:: Source extract

SMASH as an event generator for heavy-ion collisions

In this article we present an overview of the SMASH hadronic transport approach that is applied for non-equilibrium dynamics of hadrons in heavy-ion collisions. We will give an overview about the ingredients of the approach and the applications for the dynamical description of heavy-ion collisions and for calculations of fundamental properties of the hadron gas. The main emphasis of the article will be the infrastructure for sustainable software development that we have developed over the last 10 years including extensive unit tests and continuous integration. We will also provide one section about the performance of the code and how it can be analyzed and improved in the future.

1 Introduction

The building blocks of matter and the fundamental forces of nature are summarized in the standard model of particle physics. Besides the electromagnetic and the weak interaction, the strong force is responsible for keeping quarks together. Gluons are the corresponding exchange particles and bind the quarks in pairs and triples such that color neutral objects are formed, the hadrons. Studying hadronic matter under extreme conditions of temperature and density is the main goal of heavy-ion research. Within the collisions of nuclei that are accelerated to almost the speed of light by major accelerators around the world—currently the Large Hadron Collider (LHC) at CERN, the Relativistic Heavy Ion Collider (RHIC) at BNL and the SIS-18 at GSI—the matter is heated and compressed such that the circumstances are similar to the ones only microseconds after the Big Bang or the ones in neutron star mergers [1].

::::

> **What this exercise asks**
- 1) What does the SMASH overview name as the article's main emphasis?
- 2) Using the SMASH overview, explain why heavy-ion collisions can produce conditions like those only microseconds after the Big Bang.

:: Source data

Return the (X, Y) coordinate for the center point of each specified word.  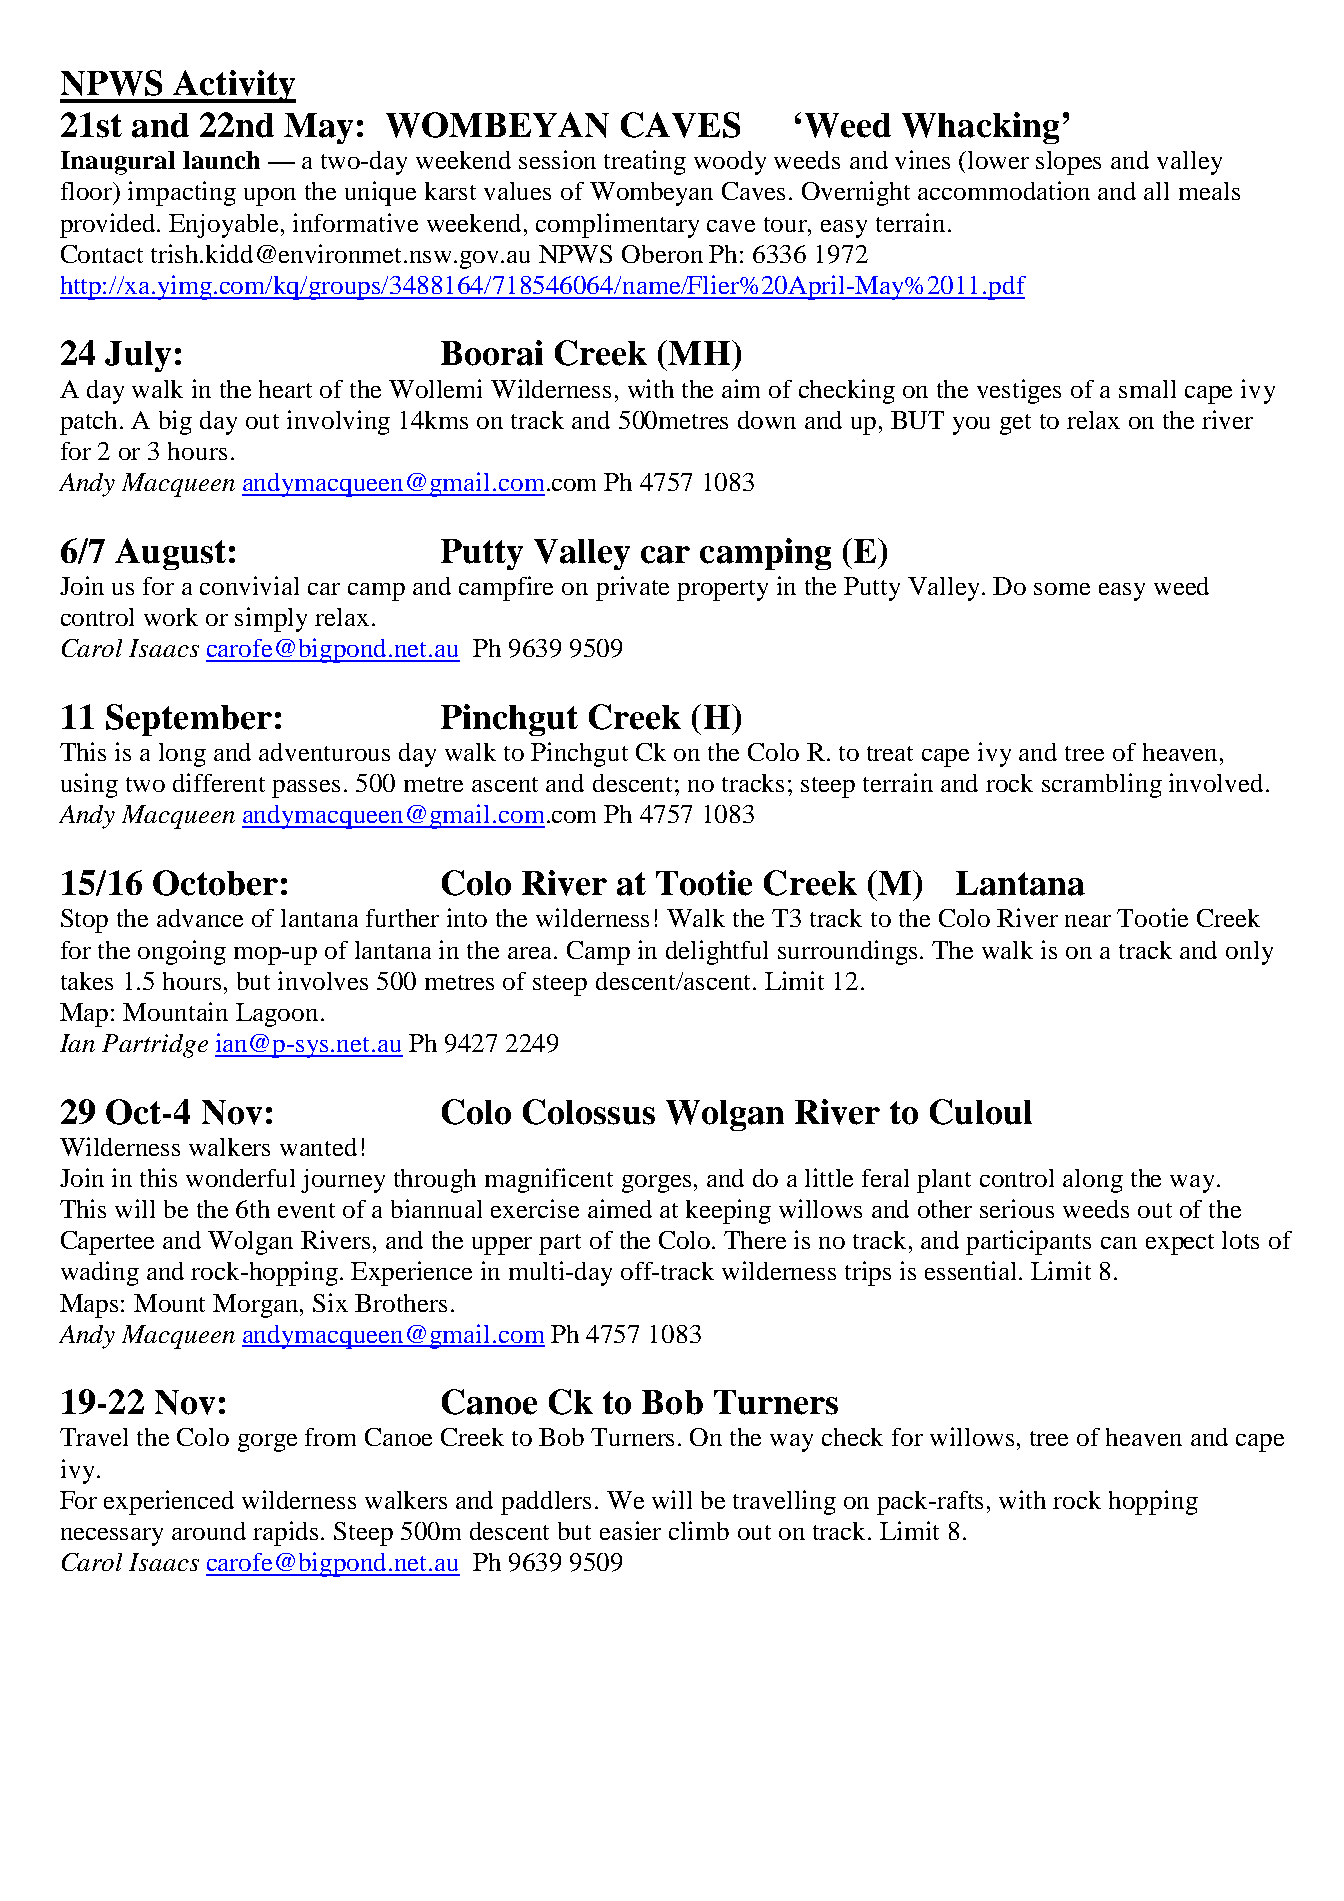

::::

> **Solution list**
- 1) The infrastructure for sustainable software development built over the last 10 years, including extensive unit tests and continuous integration.

- 2) Nuclei are accelerated to almost the speed of light and collide. In those collisions the matter is heated and compressed, which creates circumstances similar to those shortly after the Big Bang or in neutron star mergers.